Exercise goal: Copy the listing below exactly. Pictures stay out of it.

Provided data:

———

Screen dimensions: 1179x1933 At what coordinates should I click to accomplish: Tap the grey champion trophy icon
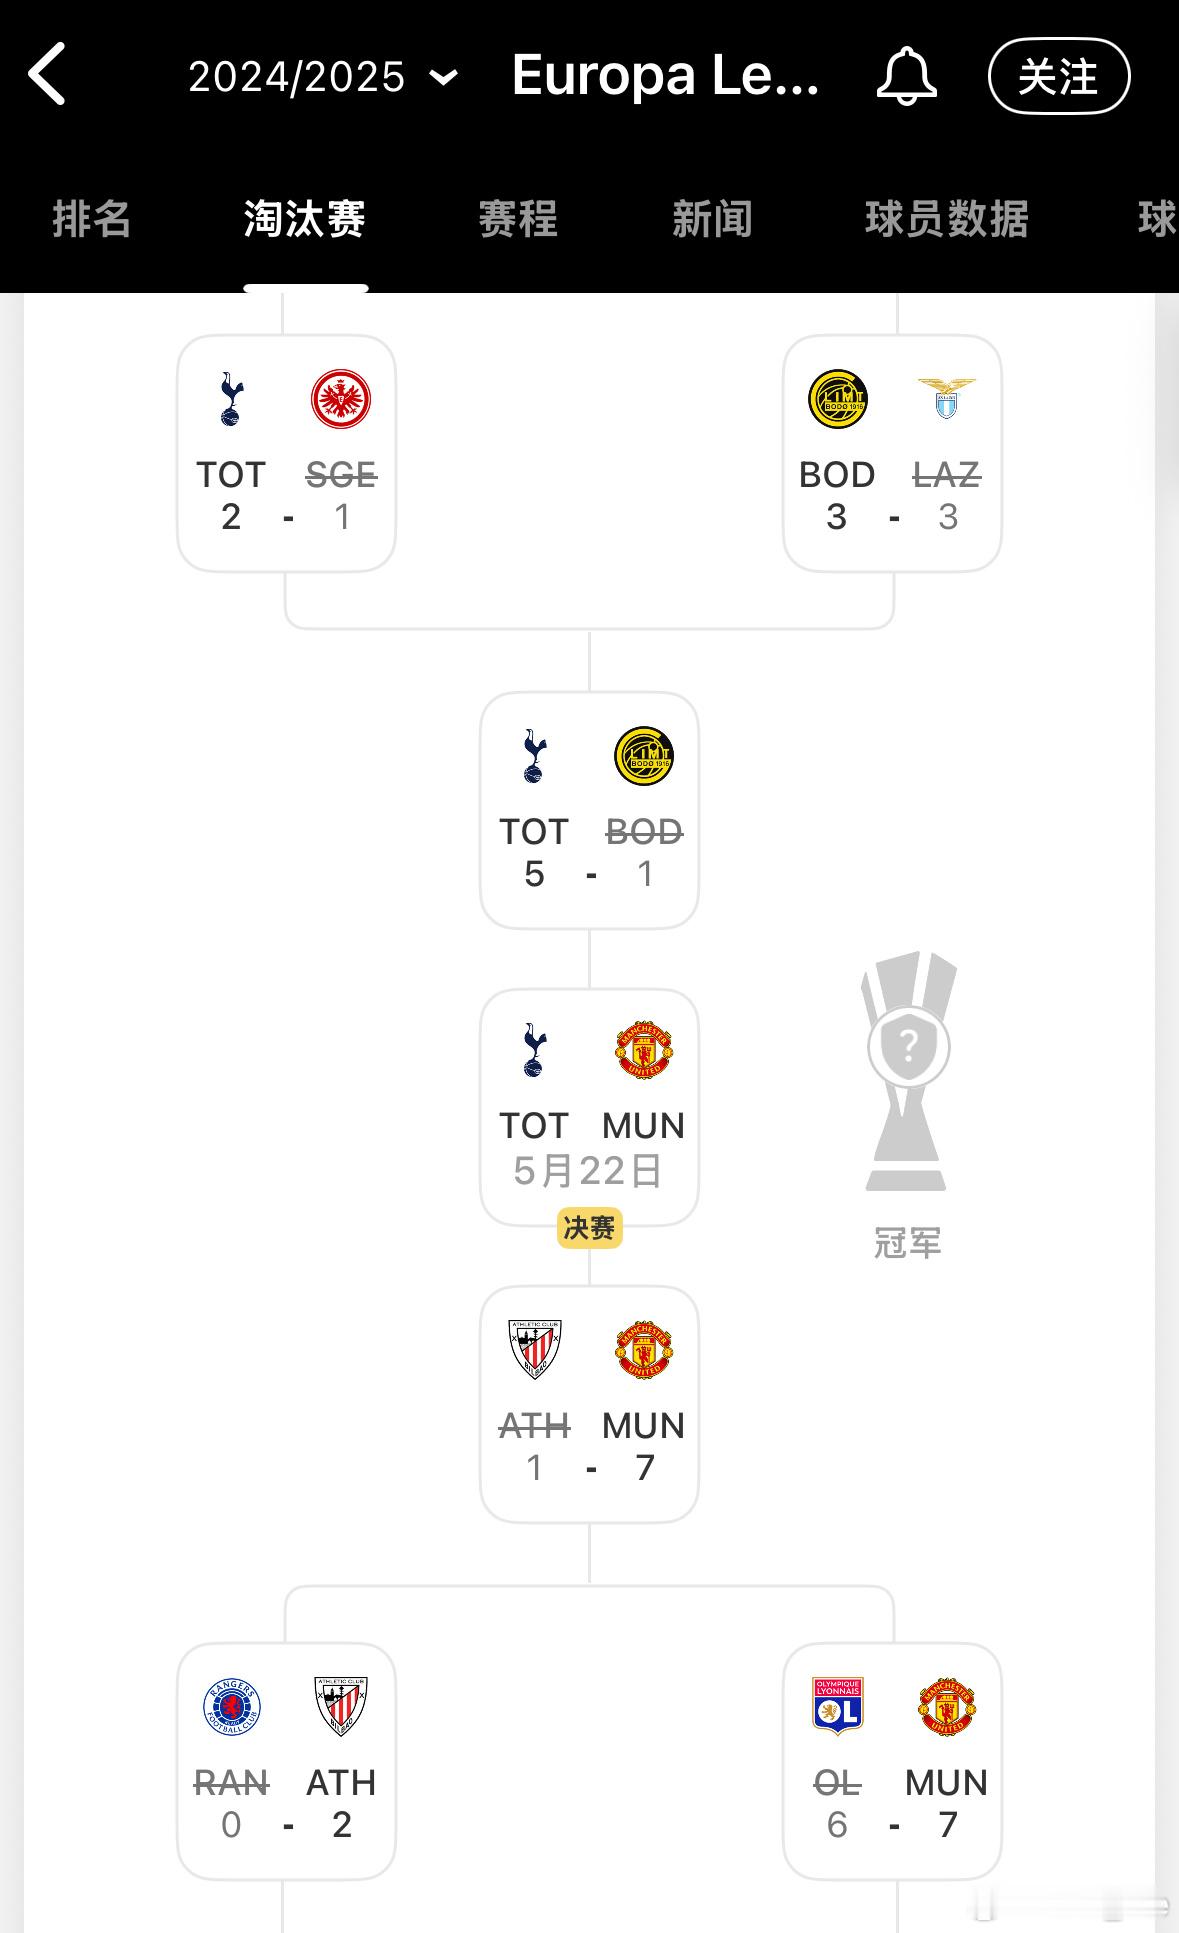908,1071
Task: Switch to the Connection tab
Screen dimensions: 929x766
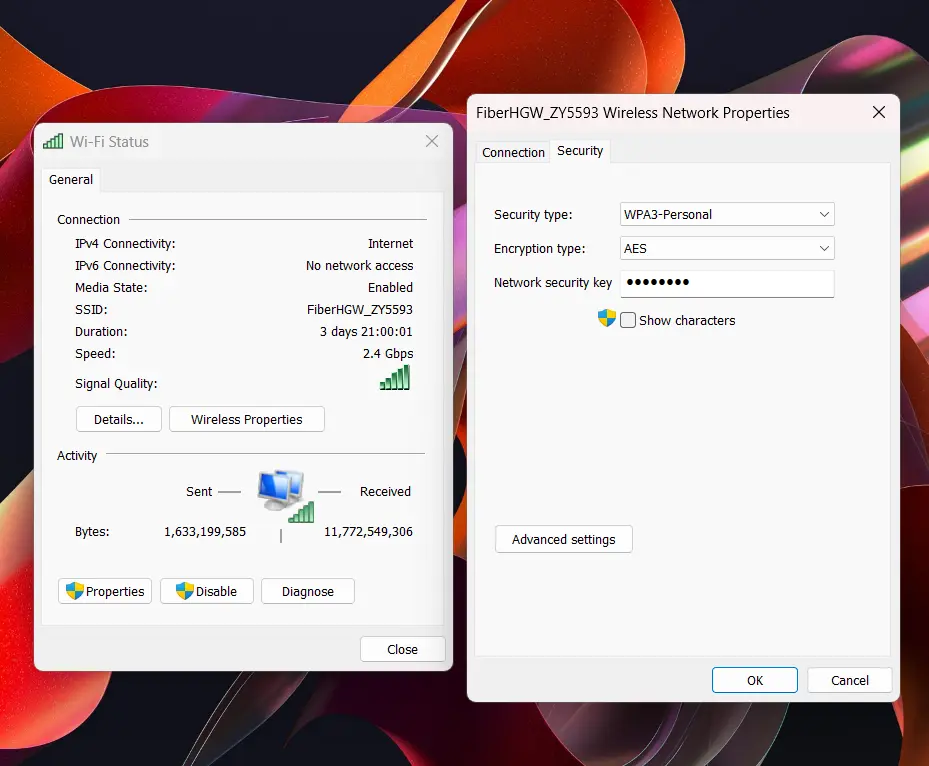Action: click(513, 152)
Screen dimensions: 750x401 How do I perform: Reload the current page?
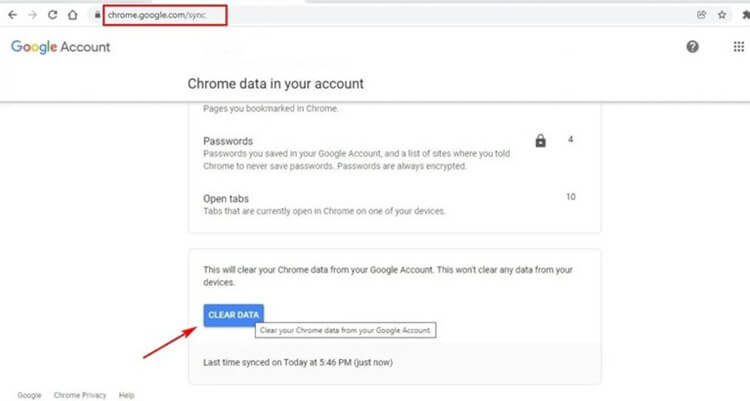(52, 16)
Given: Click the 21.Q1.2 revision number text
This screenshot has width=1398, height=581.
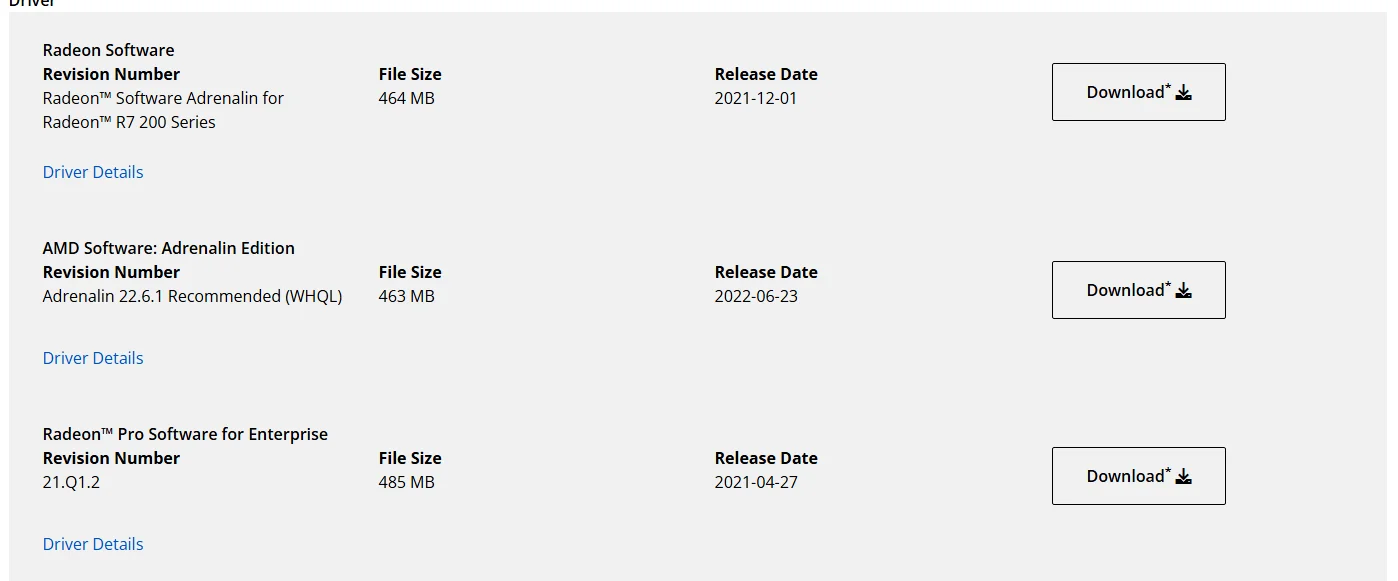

———

Reply:
Screen dimensions: 1179x1933 At what coordinates should I click to accomplish: Tap the grey champion trophy icon
908,1071
Task: Switch to the Connection tab
Screen dimensions: 929x766
Action: click(513, 152)
Screen dimensions: 750x401 How do I perform: Reload the current page?
(52, 16)
Given: Click the 21.Q1.2 revision number text
This screenshot has width=1398, height=581.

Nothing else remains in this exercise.